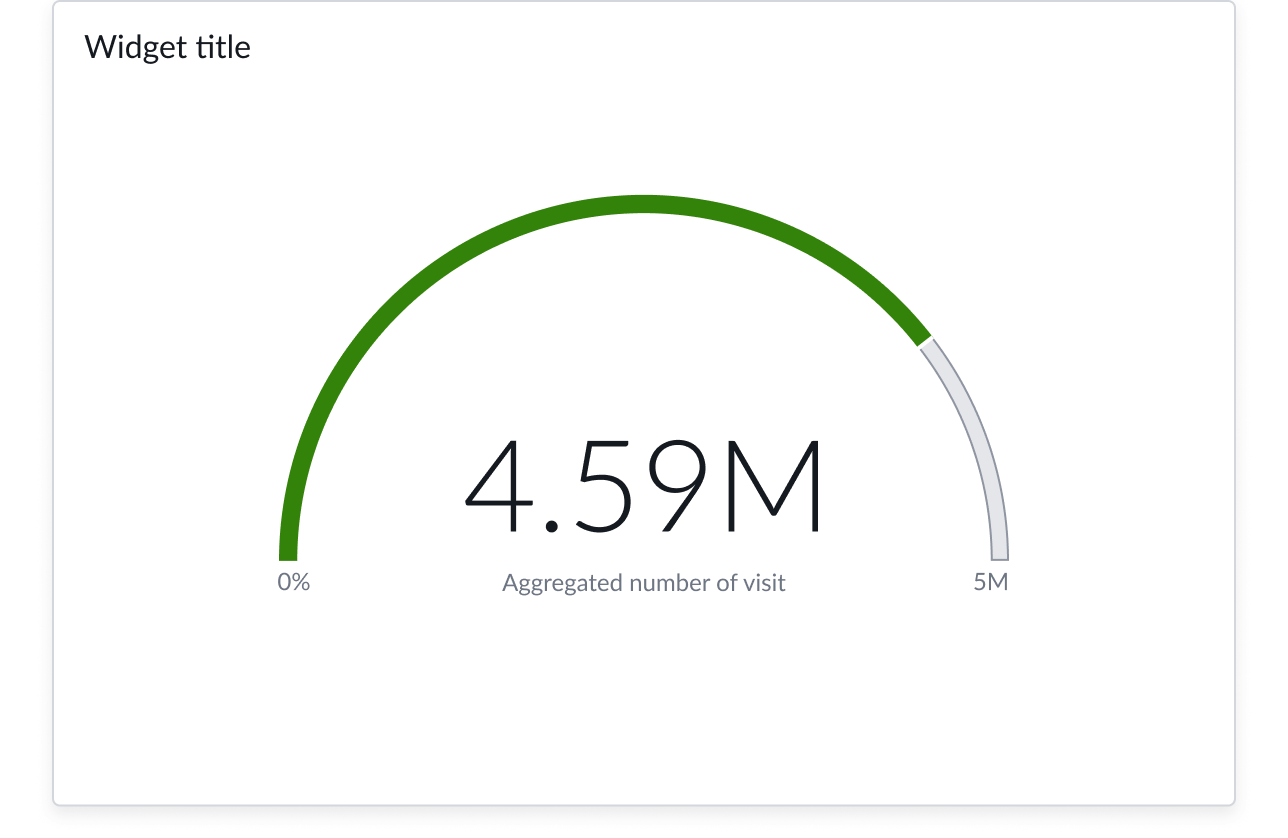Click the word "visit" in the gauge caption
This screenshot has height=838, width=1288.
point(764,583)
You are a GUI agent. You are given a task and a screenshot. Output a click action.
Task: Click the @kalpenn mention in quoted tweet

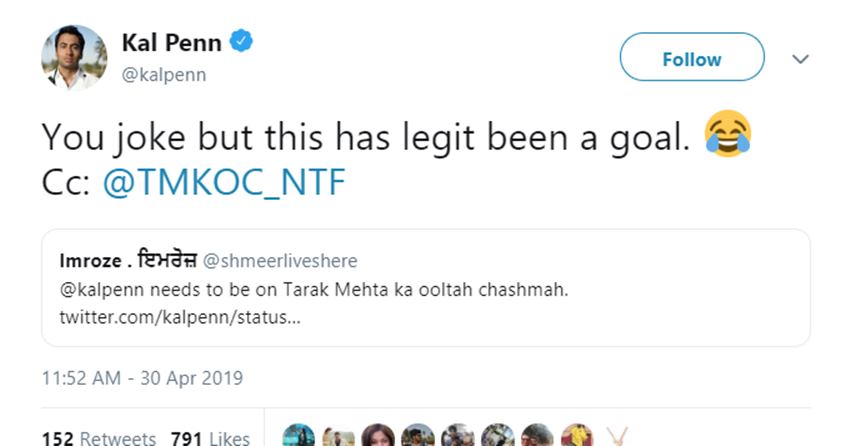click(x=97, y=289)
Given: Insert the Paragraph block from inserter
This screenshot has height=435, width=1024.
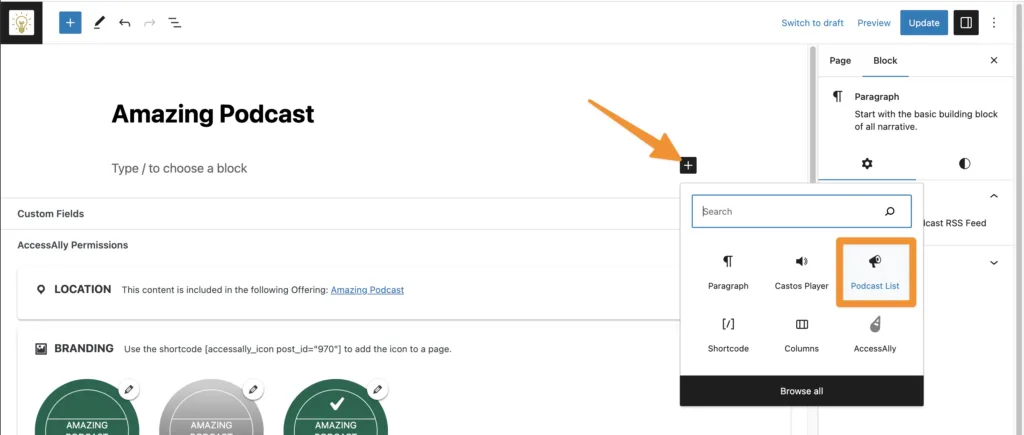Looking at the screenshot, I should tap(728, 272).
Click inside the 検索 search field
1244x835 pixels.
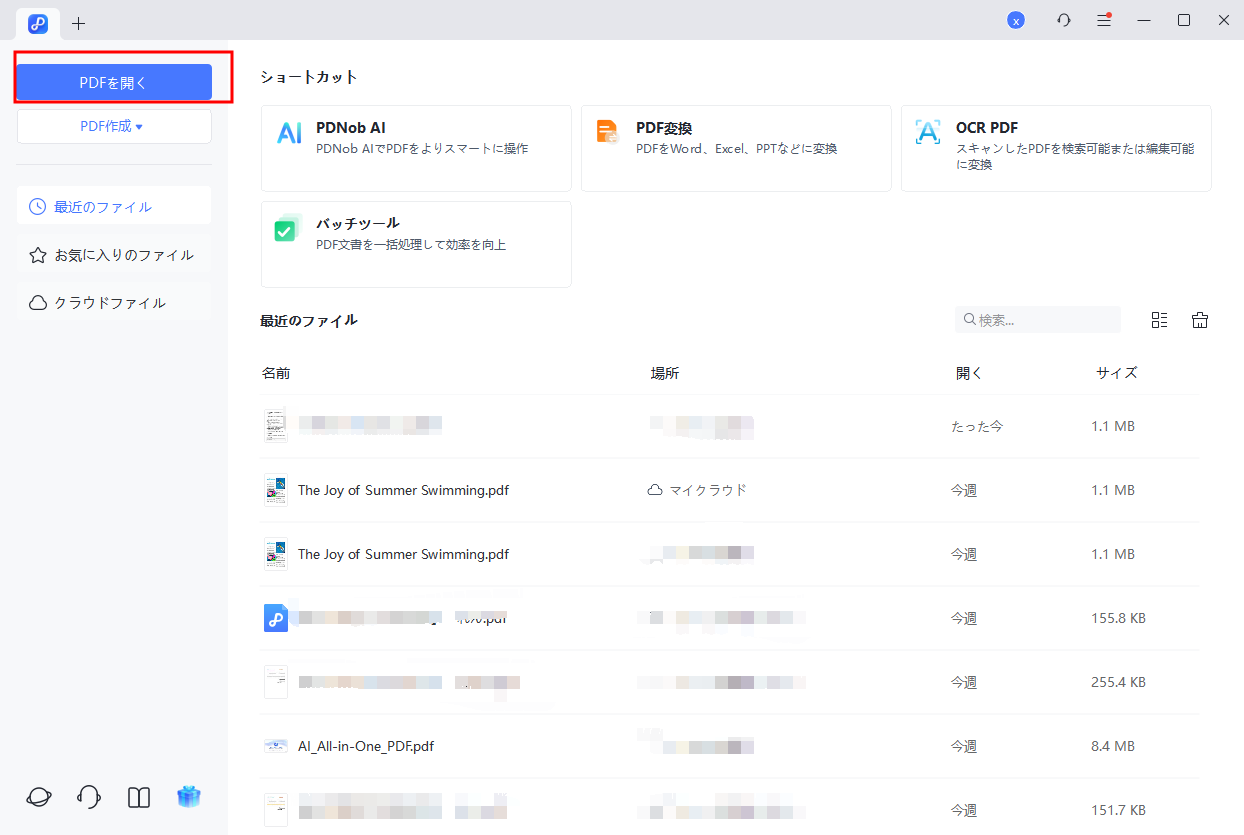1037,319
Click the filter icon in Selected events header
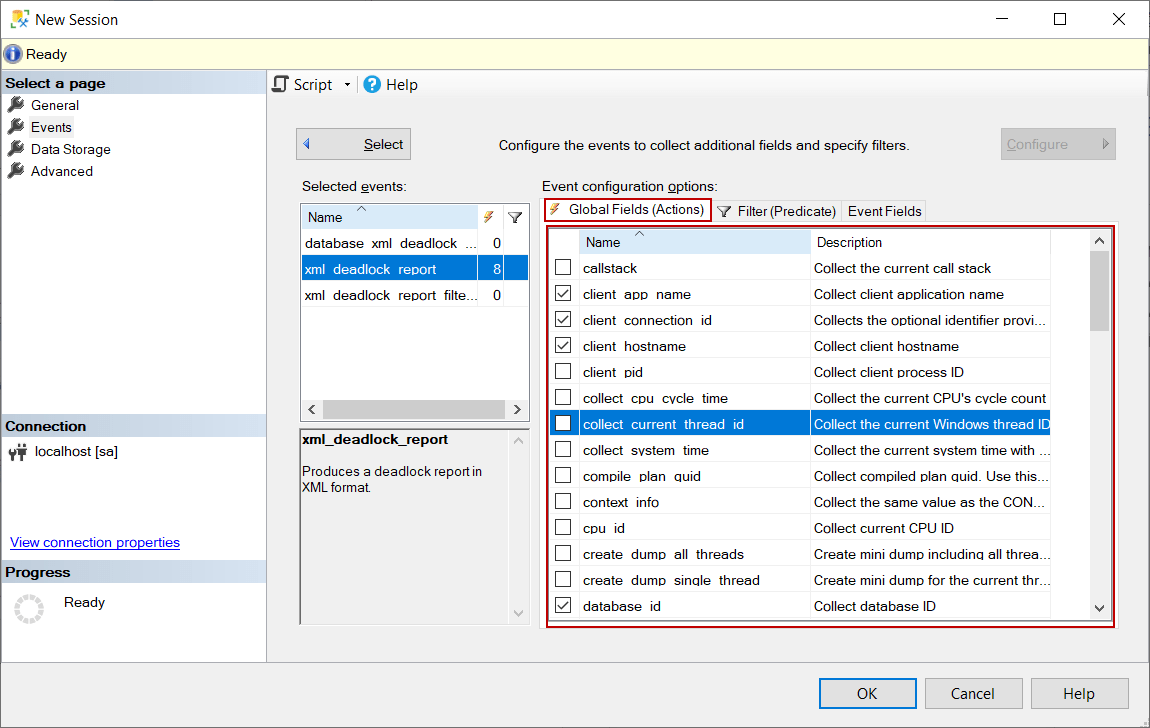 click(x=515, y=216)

□ □ □ □ □

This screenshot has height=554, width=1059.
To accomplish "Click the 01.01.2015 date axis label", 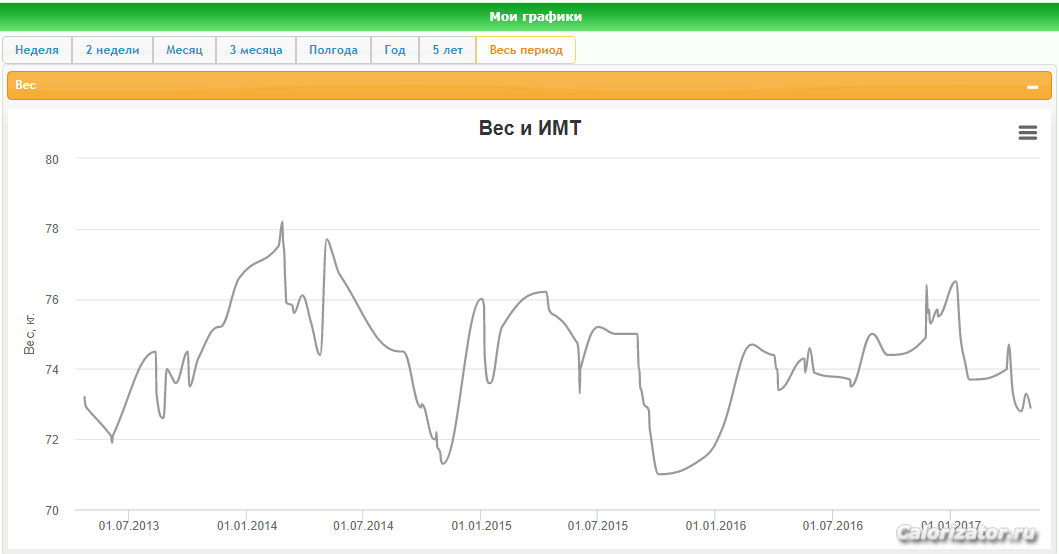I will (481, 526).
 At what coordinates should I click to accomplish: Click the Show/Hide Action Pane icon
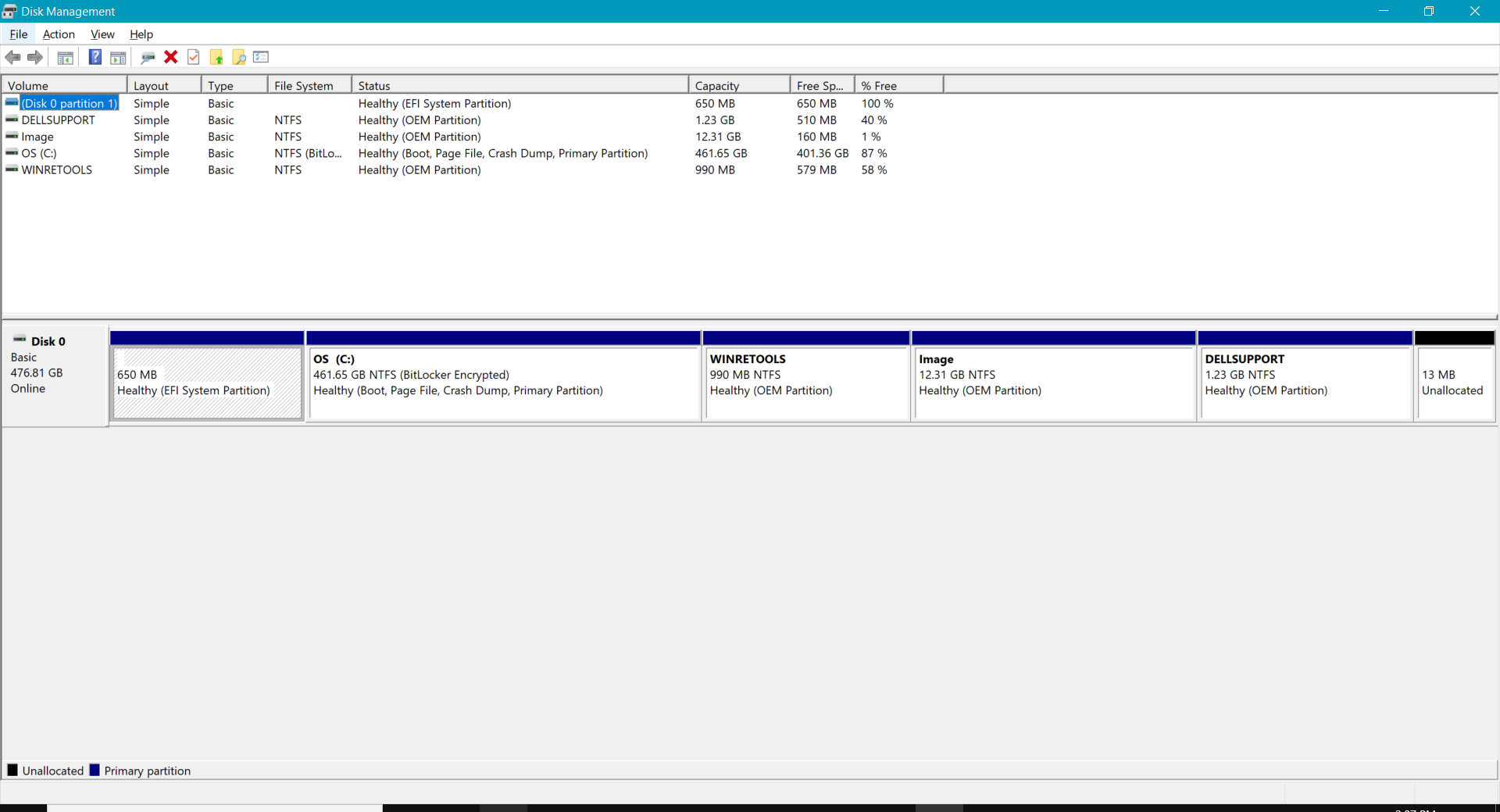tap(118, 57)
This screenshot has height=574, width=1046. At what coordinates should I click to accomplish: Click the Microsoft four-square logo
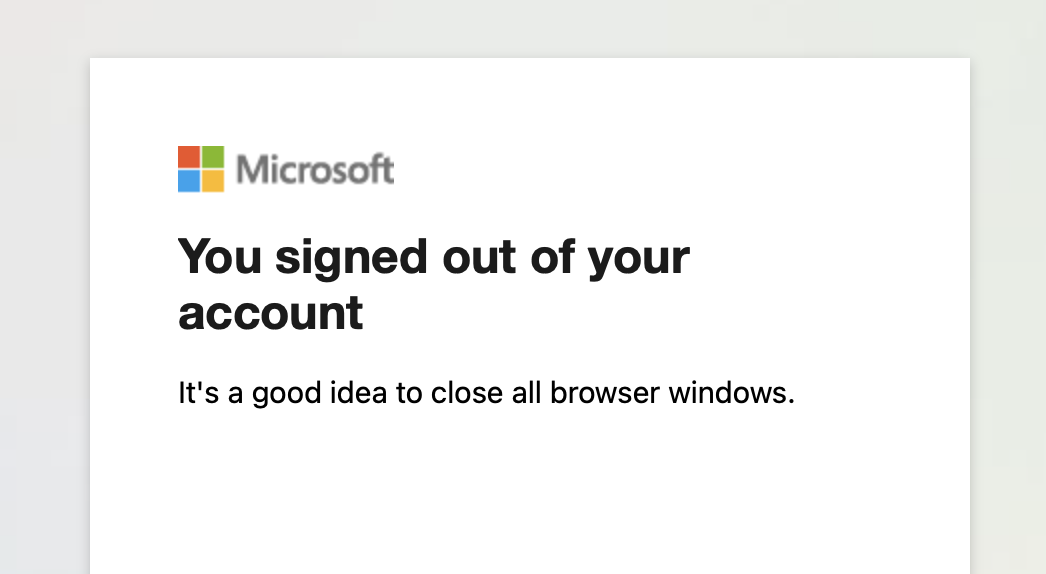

□ □ □ □ □

→ **Problem description**
Starting at the line above that contains "Action Pane icon", transcribe every line exactly through the line that contains "This screenshot has height=574, width=1046.", including that last one, and skip the pictures.

→ **Answer to the exercise**
 At what coordinates should I click to accomplish: Click the Show/Hide Action Pane icon
tap(118, 57)
This screenshot has height=574, width=1046. At what coordinates should I click to accomplish: Click the Microsoft four-square logo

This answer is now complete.